As for the “extreme” recommendations noted in the report on the Commission of Inquiry into the sugar industry, Dr. Thomas cautioned that those working in the sector should not be worried for one bit whether the sector would be closing shop.
“Indeed the changes that are coming will be radical, but it is necessary, because you cannot expect to be doing the same thing every year and getting different results. But we aren’t closing shop. We are concerned about the survival of this industry, but more importantly, bringing it to good health.
“We are trying to move towards value added products coming out of the sugar assets. We are trying to use the assets of the industry in a more creative way.”
Dr. Thomas said that he is working towards recovering Skeldon’s co-generation plant which was sold to Skeldon Energy Inc. (SEI).
He said that the former CEO of GuySuCo, Rajendra Singh, sold the company’s generation facilities to Skeldon Energy Inc—a Special Purpose Company jointly owned by the Guyana Power and Light (GPL) and the National Industrial and Commercial Investments Limited (NICIL), for US$30m, only to have it buy back power to run the factory.

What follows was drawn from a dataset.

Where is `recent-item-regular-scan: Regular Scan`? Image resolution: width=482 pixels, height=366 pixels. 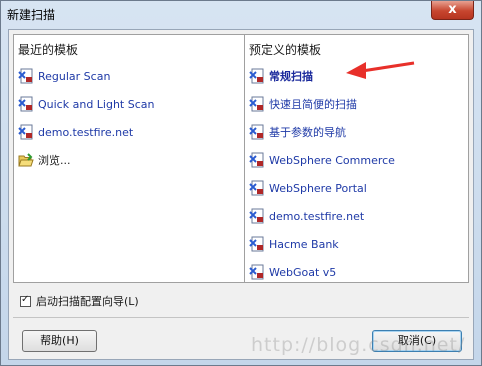 recent-item-regular-scan: Regular Scan is located at coordinates (64, 76).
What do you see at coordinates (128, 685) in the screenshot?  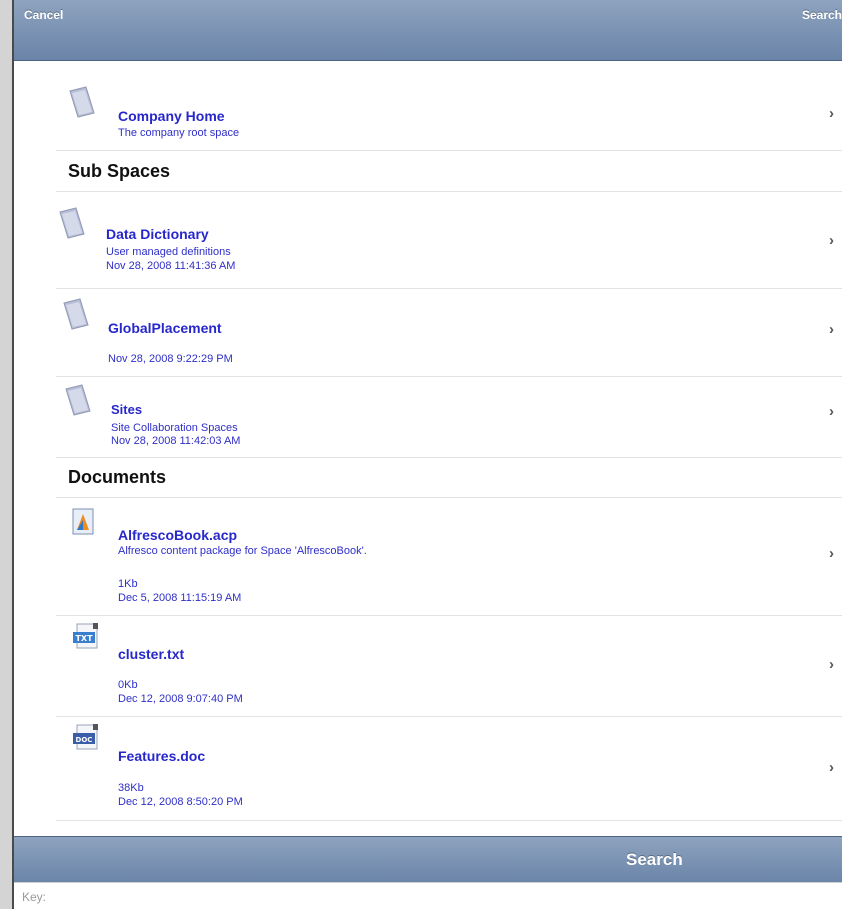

To date the sugar company has also only been paid US$19M of the agreed US$30M and SEI has since indicated that it could revise the outstanding US$11M amount. Dr. Thomas told Kaieteur News that it is imperative that the plant be recovered, as it is a major supplier of power and basically the lifeline of the factory.
“It is such a major producer of power that it supplies 90,000 households in Berbice. We are in discussions with having that sale being reversed from being the property of GPL. It is an important pillar for GuySuCo.
We are hoping to get it for next year. We want to be able to sell GPL power. We are getting ripped off with the plant being in the possession of another company.” The GuySuCo Chairman explained that high on the entity’s list of priorities is moving towards the diversification of the sugar industry especially as it regards refined sugar. He noted that GuySuCo is still working to achieve a breakthrough with a new upgraded sugar called, “Enmore Crystals.”
“This product will help to give us some leverage to sell our sugar for more. This packaged sugar is only being done in small quantities for the markets in Canada, USA and Britain.” The GuySuCo Chairman said that the Board and Management believe that the packaged sugar will do better than “the ordinary sugar sold in the transparent plastic bag.” He noted that samples are already being taken to the three markets he outlined, among other places where contacts are made. Dr. Thomas said, “We are trying to penetrate the market with small quantities and build up as time goes. We are basically doing this to see how we can get a higher price for our sugar.
“And so far, it has been receiving favourable reviews from our international contacts, so we are looking to see how this works out. But there are other plans in the pipeline for the diversification of this product and bringing the industry back to good health.”